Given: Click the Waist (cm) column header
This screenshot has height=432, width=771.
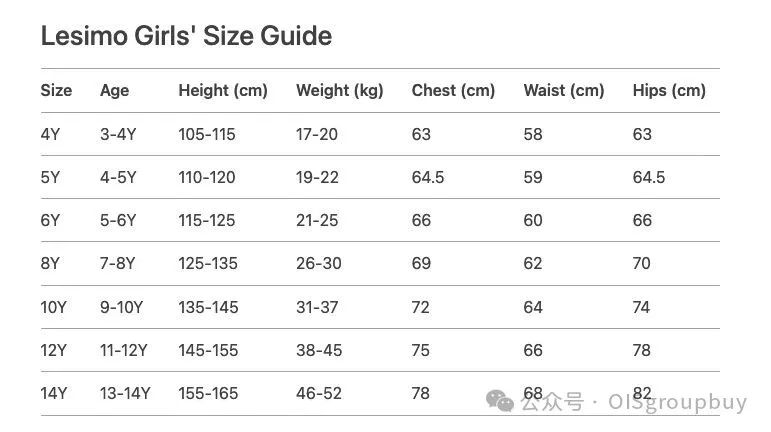Looking at the screenshot, I should pyautogui.click(x=564, y=90).
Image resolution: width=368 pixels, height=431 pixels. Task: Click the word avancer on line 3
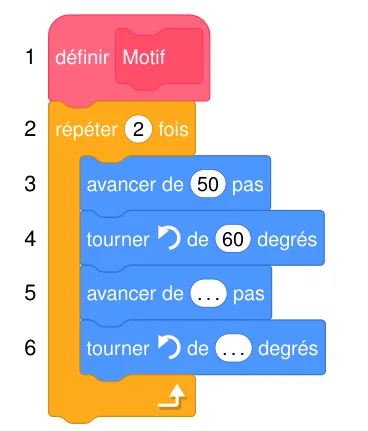click(121, 185)
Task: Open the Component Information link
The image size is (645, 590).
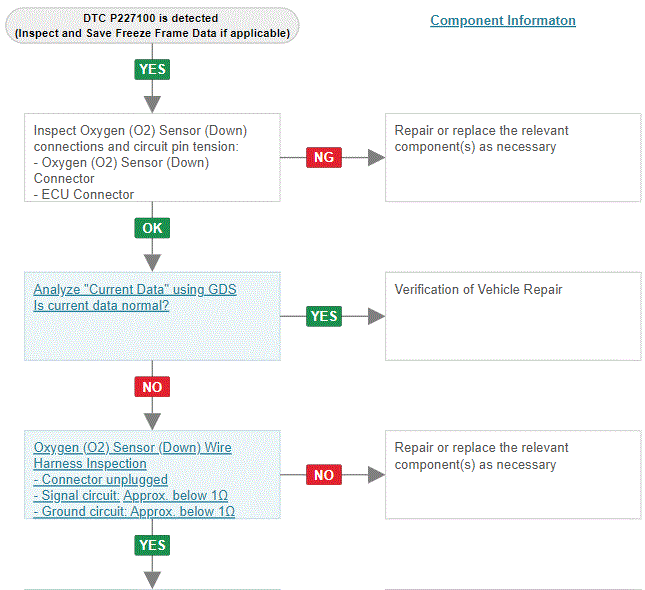Action: pyautogui.click(x=503, y=20)
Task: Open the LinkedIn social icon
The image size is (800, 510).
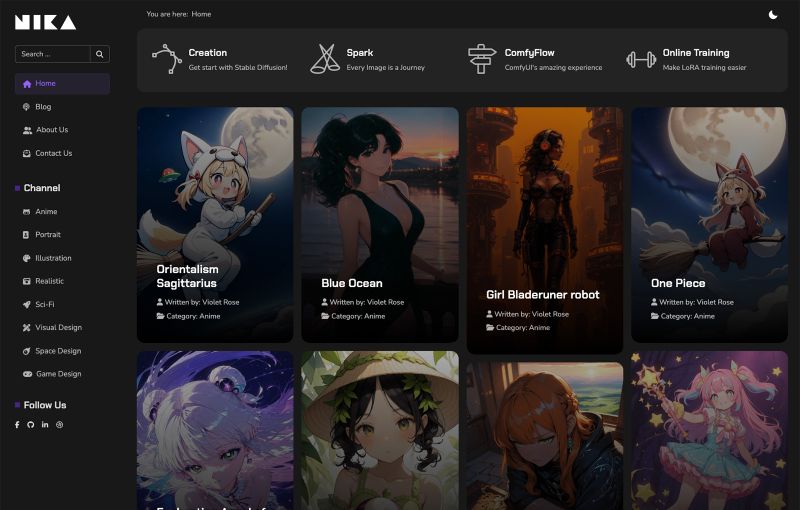Action: pos(45,425)
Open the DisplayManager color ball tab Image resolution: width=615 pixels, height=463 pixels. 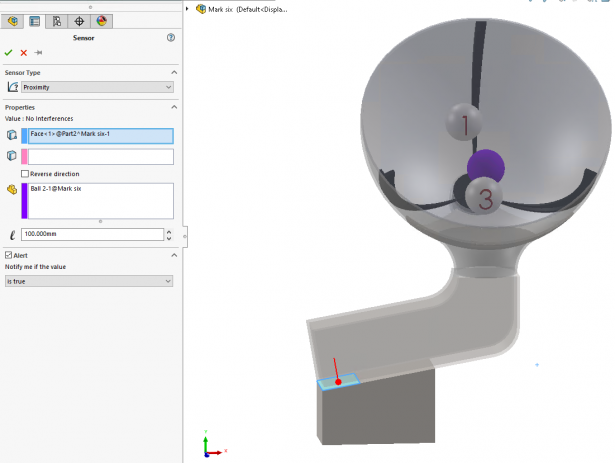[x=102, y=21]
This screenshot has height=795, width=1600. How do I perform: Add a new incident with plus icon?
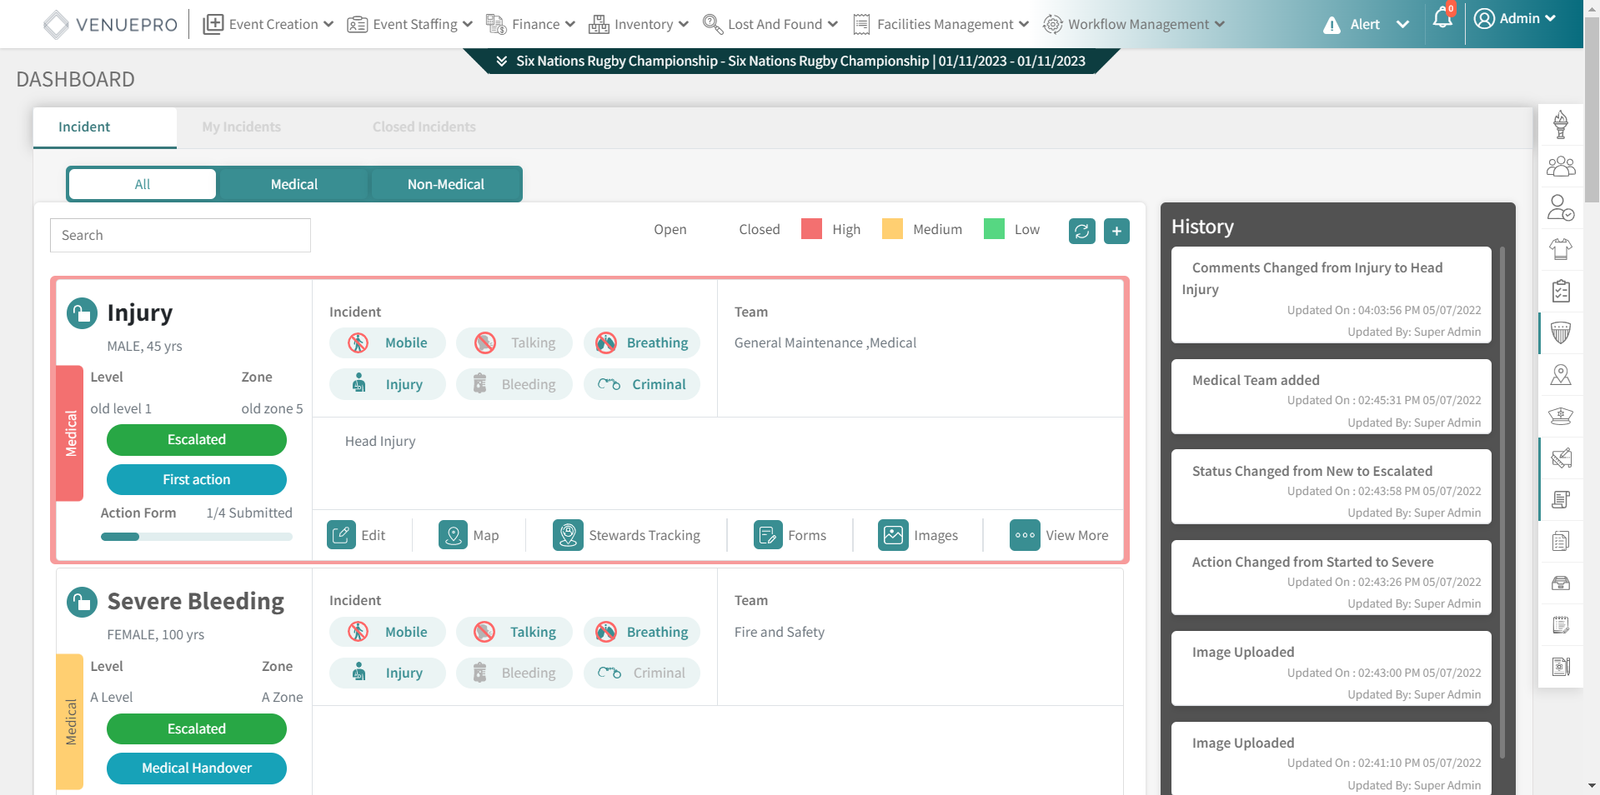(x=1117, y=231)
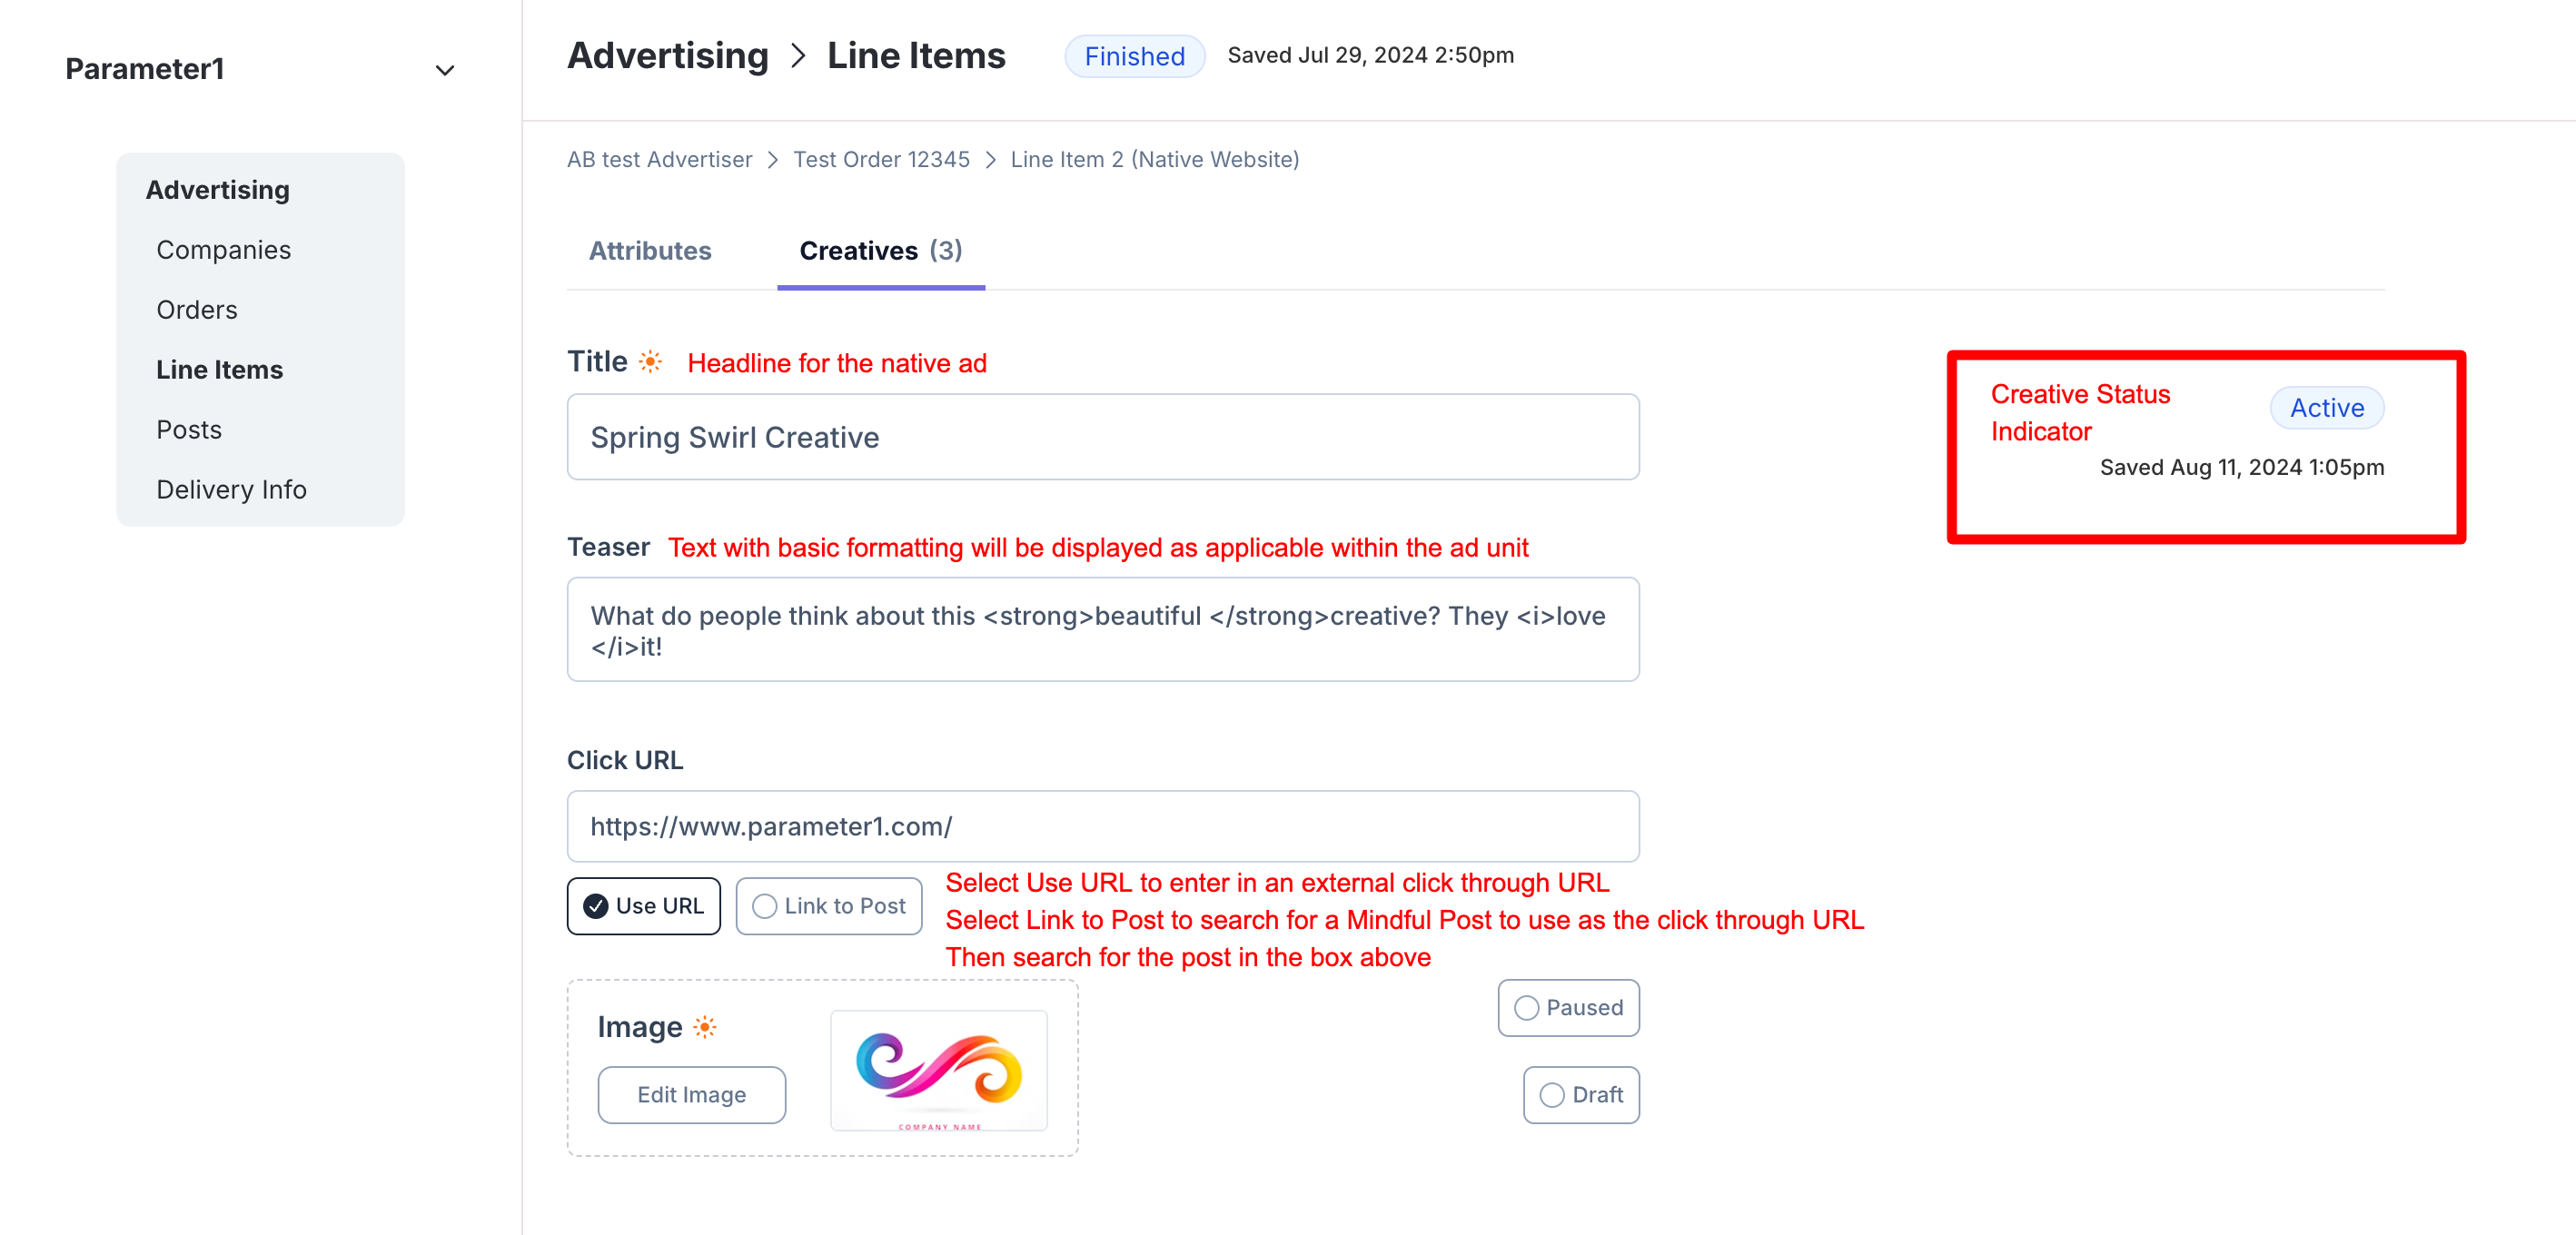Switch to the Attributes tab
2576x1235 pixels.
pyautogui.click(x=650, y=251)
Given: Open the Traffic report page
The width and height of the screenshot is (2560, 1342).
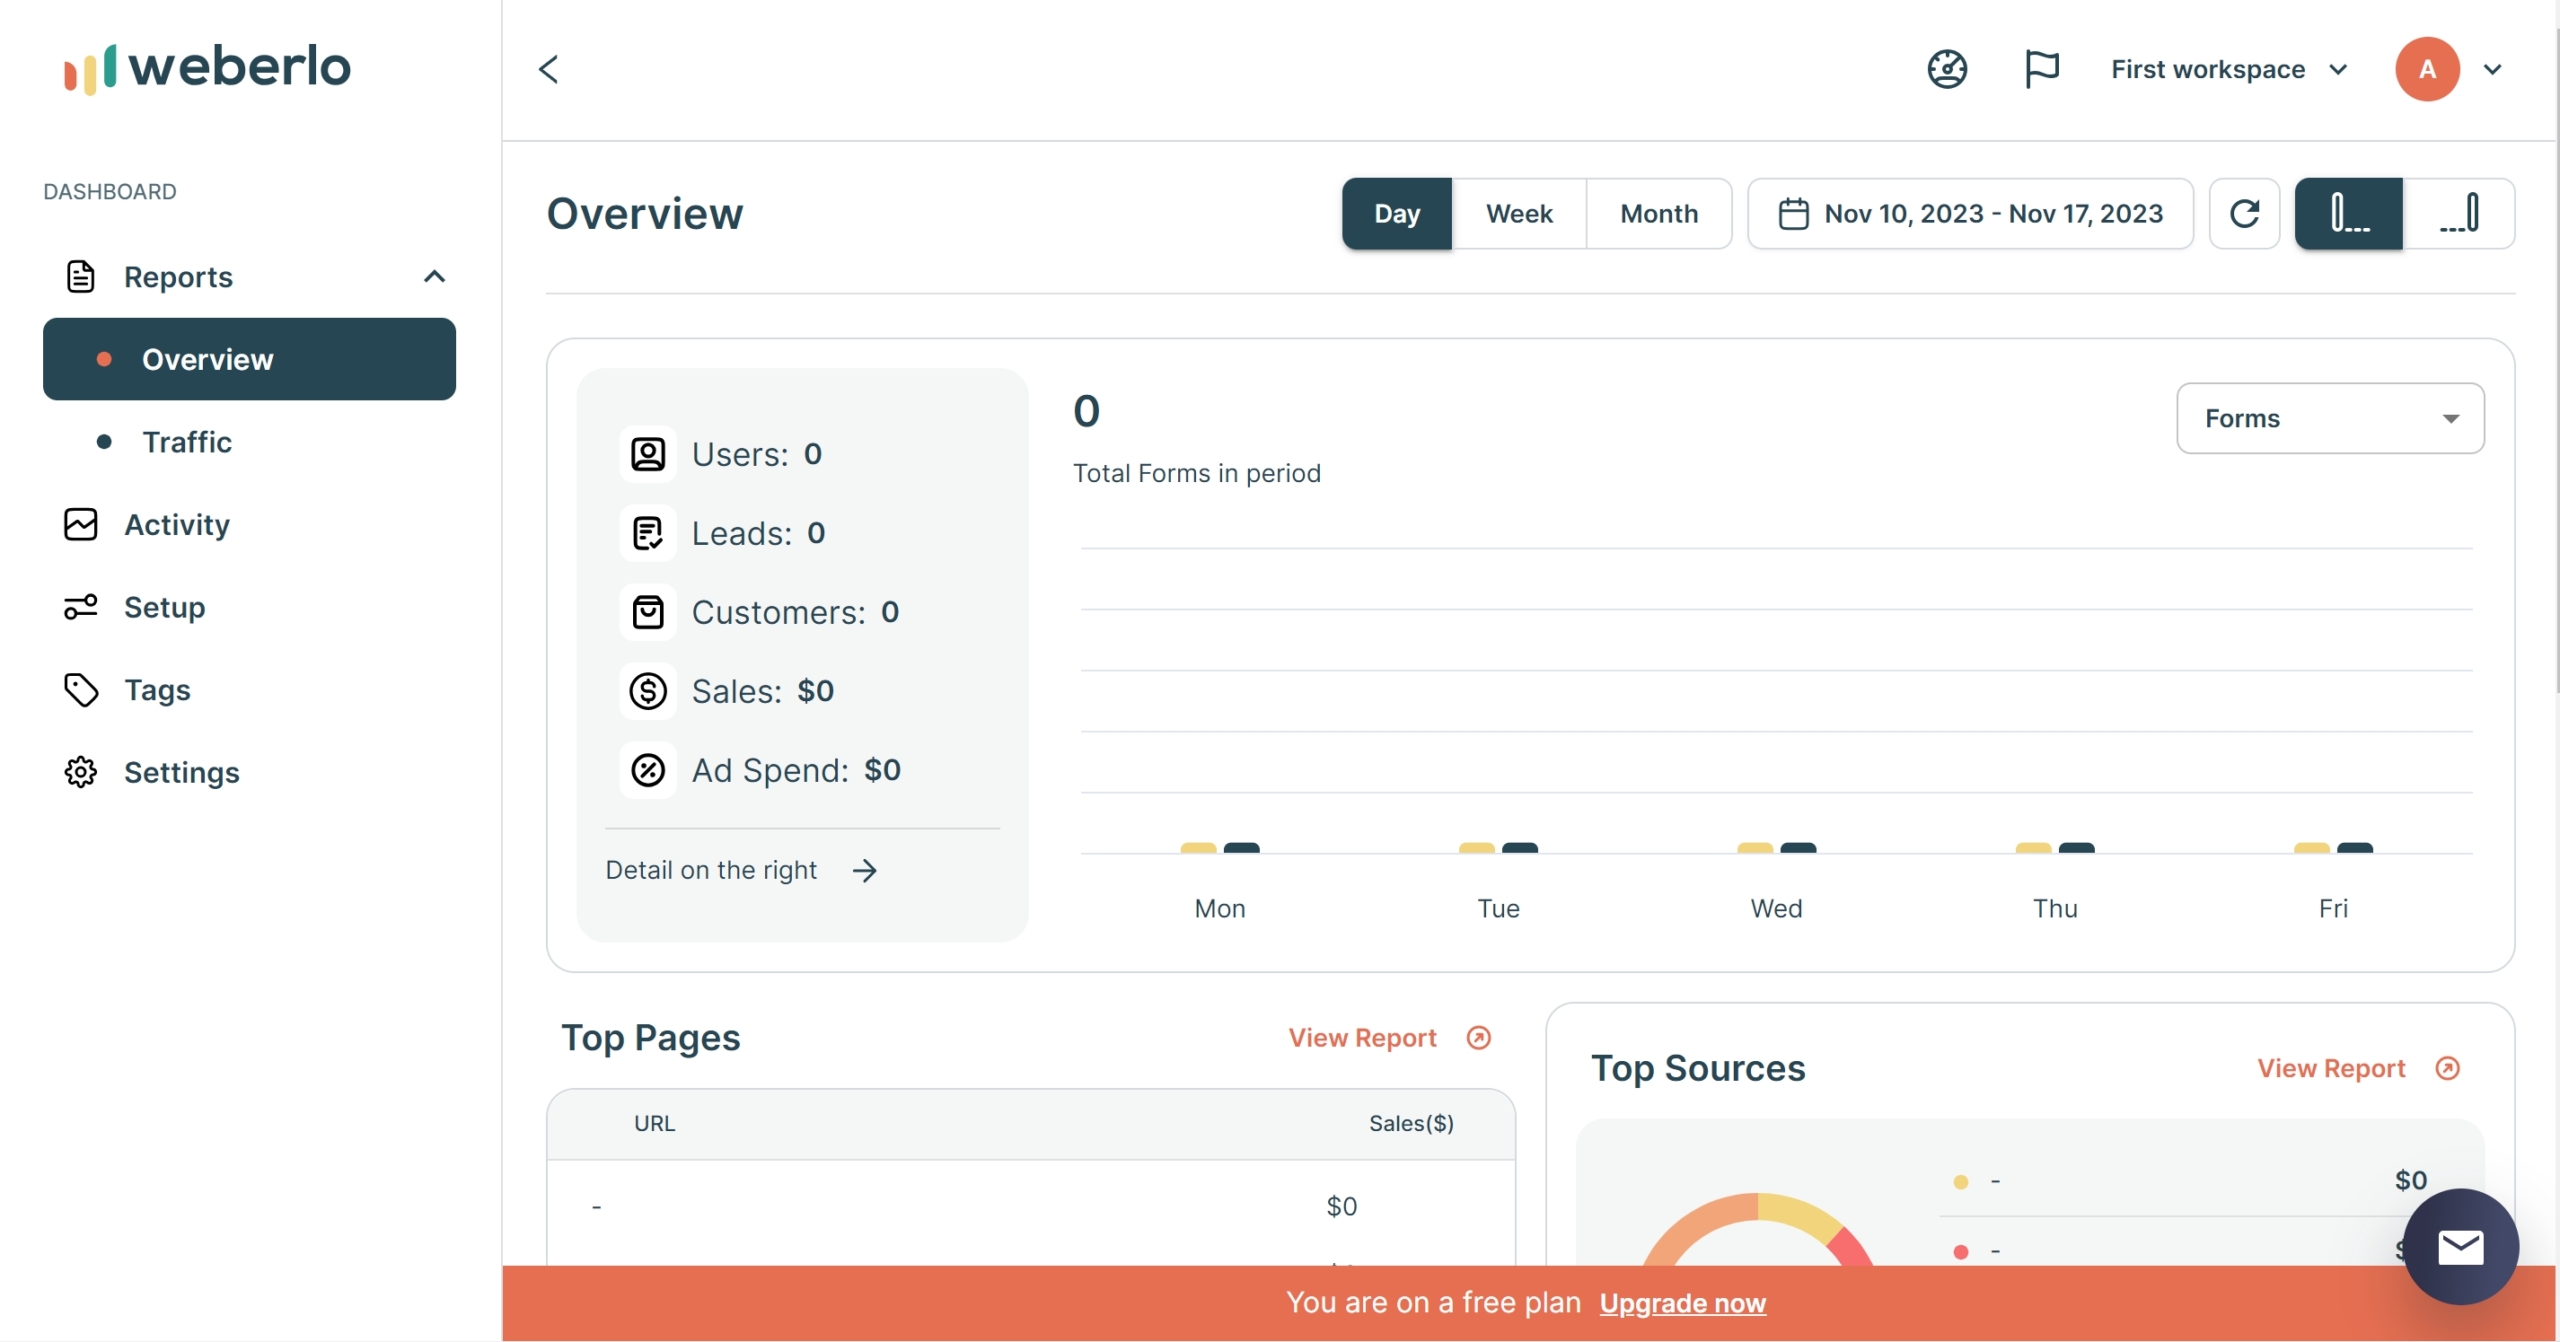Looking at the screenshot, I should click(186, 440).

______

Required work: In the material, find each line with the word "Given" and list it.

Final answer:
Given: Click the Waist (cm) column header
Given: Open the Traffic report page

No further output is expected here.